A student stabbed and wounded five people as classes got underway at a rural university campus in central California before police shot and killed him, authorities said Wednesday.
All those attacked at the University of California, Merced, were conscious when paramedics reached them, Assistant Vice Chancellor Patti Waid said. Two victims were taken by helicopter to hospitals, but their conditions were not immediately known, officials said.
The three others had injuries that were minor enough that they could be treated on campus, Waid said. Campus officials say some, but not all, of the victims are students.
They said the assailant was a student but had not confirmed his identity or provided a motive for the attack. Officials said they were still working out a timeline of events leading up to the stabbings, and it wasn’t clear how the attack played out.
University senior Phil Coba, a student government representative, said numerous students told him that the stabbings started inside a classroom and continued outside before campus police shot and killed the attacker.
Authorities have not confirmed those accounts and have said the attack occurred outside a building as students went in to class shortly after 8 a.m.
Student Alex Lopez was heading to class when he realized something was wrong on campus.
“I was listening to a podcast, and there was a break in talking, and I just hear a gunshot,” he said.

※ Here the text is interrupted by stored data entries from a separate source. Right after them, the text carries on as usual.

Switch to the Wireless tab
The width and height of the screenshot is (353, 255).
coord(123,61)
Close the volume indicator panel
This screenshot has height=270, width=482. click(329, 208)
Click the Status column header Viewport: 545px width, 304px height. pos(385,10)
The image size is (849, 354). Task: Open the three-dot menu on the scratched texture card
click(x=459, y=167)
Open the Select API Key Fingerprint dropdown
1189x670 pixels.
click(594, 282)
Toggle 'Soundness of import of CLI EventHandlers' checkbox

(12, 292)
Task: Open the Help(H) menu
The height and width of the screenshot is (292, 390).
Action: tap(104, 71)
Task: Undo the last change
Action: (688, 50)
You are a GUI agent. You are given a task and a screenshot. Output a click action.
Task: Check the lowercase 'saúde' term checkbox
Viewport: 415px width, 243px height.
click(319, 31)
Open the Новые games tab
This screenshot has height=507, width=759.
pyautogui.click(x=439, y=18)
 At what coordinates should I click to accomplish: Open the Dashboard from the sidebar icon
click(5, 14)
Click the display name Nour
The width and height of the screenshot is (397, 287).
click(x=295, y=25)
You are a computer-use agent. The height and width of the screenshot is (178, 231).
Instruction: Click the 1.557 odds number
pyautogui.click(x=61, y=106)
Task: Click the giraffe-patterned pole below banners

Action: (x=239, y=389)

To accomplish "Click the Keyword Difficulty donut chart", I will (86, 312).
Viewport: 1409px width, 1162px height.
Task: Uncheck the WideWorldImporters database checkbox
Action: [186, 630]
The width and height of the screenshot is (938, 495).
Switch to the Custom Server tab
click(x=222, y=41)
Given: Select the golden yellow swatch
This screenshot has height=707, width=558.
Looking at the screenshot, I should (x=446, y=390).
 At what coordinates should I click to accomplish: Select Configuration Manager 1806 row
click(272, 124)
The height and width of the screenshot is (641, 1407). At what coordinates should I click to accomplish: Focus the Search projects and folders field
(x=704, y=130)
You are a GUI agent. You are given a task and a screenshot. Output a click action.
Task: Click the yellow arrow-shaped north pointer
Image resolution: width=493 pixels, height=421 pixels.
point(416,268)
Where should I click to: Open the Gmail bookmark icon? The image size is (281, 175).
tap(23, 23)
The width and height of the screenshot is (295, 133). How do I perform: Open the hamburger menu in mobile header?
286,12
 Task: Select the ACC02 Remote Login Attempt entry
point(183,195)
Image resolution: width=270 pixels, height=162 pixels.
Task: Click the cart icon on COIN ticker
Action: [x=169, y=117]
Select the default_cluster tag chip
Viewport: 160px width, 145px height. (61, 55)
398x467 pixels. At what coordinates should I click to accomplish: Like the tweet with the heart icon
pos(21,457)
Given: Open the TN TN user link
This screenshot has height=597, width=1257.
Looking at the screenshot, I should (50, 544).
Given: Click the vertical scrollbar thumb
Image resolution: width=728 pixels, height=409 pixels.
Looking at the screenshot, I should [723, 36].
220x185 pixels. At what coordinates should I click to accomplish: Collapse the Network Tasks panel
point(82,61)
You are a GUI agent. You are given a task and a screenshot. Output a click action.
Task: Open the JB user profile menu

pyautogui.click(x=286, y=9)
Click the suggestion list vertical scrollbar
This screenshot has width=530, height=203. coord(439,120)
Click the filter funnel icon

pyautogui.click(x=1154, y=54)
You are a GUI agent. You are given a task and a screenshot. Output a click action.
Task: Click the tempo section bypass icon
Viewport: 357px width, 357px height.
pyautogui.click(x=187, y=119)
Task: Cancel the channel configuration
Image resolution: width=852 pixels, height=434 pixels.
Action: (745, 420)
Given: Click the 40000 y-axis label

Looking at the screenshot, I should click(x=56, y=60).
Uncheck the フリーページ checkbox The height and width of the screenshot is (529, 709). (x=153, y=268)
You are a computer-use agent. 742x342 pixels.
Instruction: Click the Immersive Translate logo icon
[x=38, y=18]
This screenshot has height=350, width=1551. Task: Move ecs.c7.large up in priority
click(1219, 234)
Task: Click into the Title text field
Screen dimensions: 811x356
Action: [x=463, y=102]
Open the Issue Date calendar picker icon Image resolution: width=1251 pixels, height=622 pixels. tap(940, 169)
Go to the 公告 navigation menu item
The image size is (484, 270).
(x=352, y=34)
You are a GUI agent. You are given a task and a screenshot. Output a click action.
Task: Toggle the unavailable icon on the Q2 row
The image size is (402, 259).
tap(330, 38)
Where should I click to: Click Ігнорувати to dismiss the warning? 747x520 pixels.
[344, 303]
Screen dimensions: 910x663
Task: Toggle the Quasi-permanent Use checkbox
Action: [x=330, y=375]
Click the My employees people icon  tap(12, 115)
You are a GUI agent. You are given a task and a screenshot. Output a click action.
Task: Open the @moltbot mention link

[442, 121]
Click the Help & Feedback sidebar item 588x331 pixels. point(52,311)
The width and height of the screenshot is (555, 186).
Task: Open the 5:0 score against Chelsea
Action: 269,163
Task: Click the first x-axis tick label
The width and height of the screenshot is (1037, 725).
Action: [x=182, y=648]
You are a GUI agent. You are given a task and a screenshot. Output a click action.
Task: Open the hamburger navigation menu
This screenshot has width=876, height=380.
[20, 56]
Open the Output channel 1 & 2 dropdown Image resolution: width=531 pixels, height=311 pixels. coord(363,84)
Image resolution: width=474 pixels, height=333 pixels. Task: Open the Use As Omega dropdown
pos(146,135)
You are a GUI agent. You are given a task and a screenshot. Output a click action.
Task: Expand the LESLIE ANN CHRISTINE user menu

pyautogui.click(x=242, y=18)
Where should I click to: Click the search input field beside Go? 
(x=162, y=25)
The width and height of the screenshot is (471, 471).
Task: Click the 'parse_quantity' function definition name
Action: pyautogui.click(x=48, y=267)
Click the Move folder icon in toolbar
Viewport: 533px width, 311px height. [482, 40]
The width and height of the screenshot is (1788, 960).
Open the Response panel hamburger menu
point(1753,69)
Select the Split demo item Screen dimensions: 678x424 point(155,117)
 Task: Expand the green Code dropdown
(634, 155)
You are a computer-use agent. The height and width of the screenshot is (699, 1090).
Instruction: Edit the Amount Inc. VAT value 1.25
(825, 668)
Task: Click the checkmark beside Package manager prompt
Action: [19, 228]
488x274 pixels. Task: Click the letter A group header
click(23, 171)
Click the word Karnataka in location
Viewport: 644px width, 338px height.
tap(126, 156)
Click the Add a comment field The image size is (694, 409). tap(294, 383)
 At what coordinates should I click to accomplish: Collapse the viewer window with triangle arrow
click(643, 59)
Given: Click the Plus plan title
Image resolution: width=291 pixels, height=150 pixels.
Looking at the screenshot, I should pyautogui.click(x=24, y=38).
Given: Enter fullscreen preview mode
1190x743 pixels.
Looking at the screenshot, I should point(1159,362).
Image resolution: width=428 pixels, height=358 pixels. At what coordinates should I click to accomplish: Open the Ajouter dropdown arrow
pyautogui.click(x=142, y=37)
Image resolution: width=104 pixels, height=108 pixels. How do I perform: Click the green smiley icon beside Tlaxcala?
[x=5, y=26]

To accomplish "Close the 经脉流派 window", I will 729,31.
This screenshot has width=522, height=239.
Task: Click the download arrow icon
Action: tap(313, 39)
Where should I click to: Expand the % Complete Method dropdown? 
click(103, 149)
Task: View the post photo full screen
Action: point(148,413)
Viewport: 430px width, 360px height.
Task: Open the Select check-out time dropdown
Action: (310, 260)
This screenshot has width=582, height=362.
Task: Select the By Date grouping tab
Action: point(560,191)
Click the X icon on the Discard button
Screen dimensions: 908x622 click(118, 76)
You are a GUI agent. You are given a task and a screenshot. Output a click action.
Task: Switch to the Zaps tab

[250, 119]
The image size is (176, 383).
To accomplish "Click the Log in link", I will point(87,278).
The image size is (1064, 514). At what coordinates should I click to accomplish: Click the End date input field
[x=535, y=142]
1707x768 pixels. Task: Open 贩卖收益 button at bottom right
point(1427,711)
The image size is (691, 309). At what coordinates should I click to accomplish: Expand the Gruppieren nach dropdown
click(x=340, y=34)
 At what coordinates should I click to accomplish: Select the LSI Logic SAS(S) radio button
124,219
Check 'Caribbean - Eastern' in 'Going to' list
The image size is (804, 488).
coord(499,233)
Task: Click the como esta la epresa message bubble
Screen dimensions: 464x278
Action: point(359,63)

He said police and first responders flooded the scene.
“You see this stuff all over the news and stuff and you see it happen to all these other schools, but you don’t expect it to happen at your school,” said Lopez, 21.
The school, surrounded largely by farmland, was mostly deserted Wednesday afternoon. More than 6,600 students are enrolled at the university about 120 miles south of Sacramento in the farm-rich San Joaquin Valley.
The campus in the city of Merced opened a decade ago and is the newest college in the University of California system.
It was erected in the state’s farm belt in response to the burgeoning enrollment in the nine other University of California campuses. Regents also felt the mainly agricultural region was unrepresented by higher education.